# Puppy food Rant



## Kitkat (Mar 24, 2010)

Like all of us, I'm trying to feed my puppy as healthy as the current situation permits hoping that he gets a good start in life but I'm also trying to do this slowly so that he gets the chance to adapt to the new foods and hopefully develops a taste for the new stuff.

I'm beginning to experience some frustration in the process for several reasons - 
1) 
He's currently on Wellness puppy kibble and canned. He loves the canned and can actually eat it but I'm a bit frustrated with the kibble. :angry: He's so little still so I bet he's not devouring it since it's probably hard for him to chew on it so what I do is either wet it with a few tbs water or try to grind it by hand, which is not very practical at this time. - He still doesn't really like it b/c the ground one is still probably too big and the wet one a) takes a lot to soften up and b) doubles in size, defeating the purpose. 
My questions are - 
- Why is puppy kibble NOT small enough for a puppy??
- Is it bad if I take him off this stuff completely and just do the wellness canned?

2) 
I'm very interested in Home Cooking for him but since he's still so little and I don't want to unintentionally mess up and have him miss out on any essential nutrients, I figure that for now I better stick with a good quality, balanced commercial puppy food. However, as some posters on here suggested - which I thought was a brilliant idea since it's healthy and convenient - I could do the kibble + organic baby food for meats. The problem is that I've searched far and wide, and can't seem to find the organic baby meats - veggies yes, meats no. I can't believe it, I've been to 3 whole foods and a few other "health" stores and nothing. I used to feed my daughter Earth's Best veggies and meats but this was about 6/7 years ago - do they not make them anymore? The only just meats I found were in the Gerber/Beechnut ones but then they are not organic. :smpullhair:
This is beginning to seem a bit complicated....

Thanks for listening -


----------



## maltlovereileen (Jan 19, 2009)

He would be fine on just canned...


----------



## Ladysmom (Oct 19, 2004)

maltlovereileen said:


> He would be fine on just canned...


I agree with Eileen. Just stick with the canned food. I'm sure you are giving him plenty of chews so he doesn't need anymore chewing.
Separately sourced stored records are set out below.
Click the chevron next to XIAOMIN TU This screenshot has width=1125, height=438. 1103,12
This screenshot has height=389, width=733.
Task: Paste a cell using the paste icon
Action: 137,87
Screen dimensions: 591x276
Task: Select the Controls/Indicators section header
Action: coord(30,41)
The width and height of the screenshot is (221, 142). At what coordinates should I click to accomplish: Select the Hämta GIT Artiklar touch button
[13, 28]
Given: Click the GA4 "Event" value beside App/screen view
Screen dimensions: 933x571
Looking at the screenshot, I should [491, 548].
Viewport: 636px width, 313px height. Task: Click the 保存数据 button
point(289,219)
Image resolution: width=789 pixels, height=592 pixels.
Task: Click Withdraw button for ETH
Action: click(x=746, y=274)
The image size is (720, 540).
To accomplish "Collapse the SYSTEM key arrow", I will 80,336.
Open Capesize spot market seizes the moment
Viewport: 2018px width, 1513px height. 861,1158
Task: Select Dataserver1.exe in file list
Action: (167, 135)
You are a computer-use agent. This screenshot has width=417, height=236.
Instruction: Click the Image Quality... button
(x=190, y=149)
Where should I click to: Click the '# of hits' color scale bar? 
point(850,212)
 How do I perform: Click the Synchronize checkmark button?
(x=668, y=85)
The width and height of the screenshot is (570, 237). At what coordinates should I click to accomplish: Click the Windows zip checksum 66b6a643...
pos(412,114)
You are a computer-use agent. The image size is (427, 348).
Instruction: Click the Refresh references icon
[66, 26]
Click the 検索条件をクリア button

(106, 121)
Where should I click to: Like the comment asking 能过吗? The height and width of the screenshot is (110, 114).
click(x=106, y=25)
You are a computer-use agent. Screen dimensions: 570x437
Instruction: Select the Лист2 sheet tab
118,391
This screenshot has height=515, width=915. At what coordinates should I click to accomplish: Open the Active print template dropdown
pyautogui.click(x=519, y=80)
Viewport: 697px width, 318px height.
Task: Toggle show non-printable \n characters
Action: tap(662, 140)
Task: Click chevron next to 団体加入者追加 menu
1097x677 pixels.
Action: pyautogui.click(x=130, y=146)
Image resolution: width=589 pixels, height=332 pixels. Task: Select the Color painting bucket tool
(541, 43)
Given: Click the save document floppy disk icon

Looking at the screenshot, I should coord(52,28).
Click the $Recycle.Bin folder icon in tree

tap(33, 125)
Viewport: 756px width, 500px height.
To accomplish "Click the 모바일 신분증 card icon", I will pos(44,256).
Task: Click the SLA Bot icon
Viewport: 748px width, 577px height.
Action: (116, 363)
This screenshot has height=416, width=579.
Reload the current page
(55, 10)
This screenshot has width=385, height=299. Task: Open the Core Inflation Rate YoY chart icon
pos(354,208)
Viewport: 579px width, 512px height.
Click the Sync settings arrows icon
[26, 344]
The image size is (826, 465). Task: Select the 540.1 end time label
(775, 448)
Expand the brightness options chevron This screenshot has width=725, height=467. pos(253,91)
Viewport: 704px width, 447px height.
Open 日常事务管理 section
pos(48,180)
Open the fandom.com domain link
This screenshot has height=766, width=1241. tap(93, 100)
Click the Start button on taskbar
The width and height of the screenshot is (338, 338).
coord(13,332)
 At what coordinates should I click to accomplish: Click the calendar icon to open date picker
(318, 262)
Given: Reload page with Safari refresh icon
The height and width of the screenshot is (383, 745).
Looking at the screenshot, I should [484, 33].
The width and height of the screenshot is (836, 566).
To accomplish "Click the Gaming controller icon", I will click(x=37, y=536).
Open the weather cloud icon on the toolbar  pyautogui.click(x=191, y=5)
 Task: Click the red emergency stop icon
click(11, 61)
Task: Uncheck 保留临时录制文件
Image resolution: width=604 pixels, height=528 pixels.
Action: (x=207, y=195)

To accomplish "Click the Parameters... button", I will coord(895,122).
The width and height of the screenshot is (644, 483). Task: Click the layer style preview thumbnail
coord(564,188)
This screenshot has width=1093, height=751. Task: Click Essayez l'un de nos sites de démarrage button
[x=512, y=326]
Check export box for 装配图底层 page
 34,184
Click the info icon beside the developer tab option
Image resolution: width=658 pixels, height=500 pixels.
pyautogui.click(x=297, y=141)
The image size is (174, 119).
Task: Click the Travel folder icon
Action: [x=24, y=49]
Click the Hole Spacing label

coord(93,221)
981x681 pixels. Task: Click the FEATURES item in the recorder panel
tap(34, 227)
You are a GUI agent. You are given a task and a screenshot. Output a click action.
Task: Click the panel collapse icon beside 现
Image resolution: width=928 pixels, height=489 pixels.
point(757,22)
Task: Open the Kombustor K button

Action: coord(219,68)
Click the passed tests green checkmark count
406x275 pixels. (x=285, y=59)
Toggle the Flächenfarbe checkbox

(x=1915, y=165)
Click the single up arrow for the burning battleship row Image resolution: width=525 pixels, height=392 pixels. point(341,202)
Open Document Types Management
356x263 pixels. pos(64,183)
You have to be careful about adding other food to kibble. A high quality dog food is nutritionally balanced. If what you add is 20% of his diet, you throw the nutritional balance off and you have to start adding supplements.


----------



## poochie2 (Jan 14, 2010)

Gerber/Beechnut ones are fine---it doesn't need to be ORGANIC
In my opinion though I'd stick with the Wellness canned like the others have stated.


----------



## yeagerbum (Apr 20, 2010)

You could also try Castor Pollux Organix for Puppy later, their kibbles are very tiny and Yeager was fine with eating them mixed with a little canned food at a young age.


----------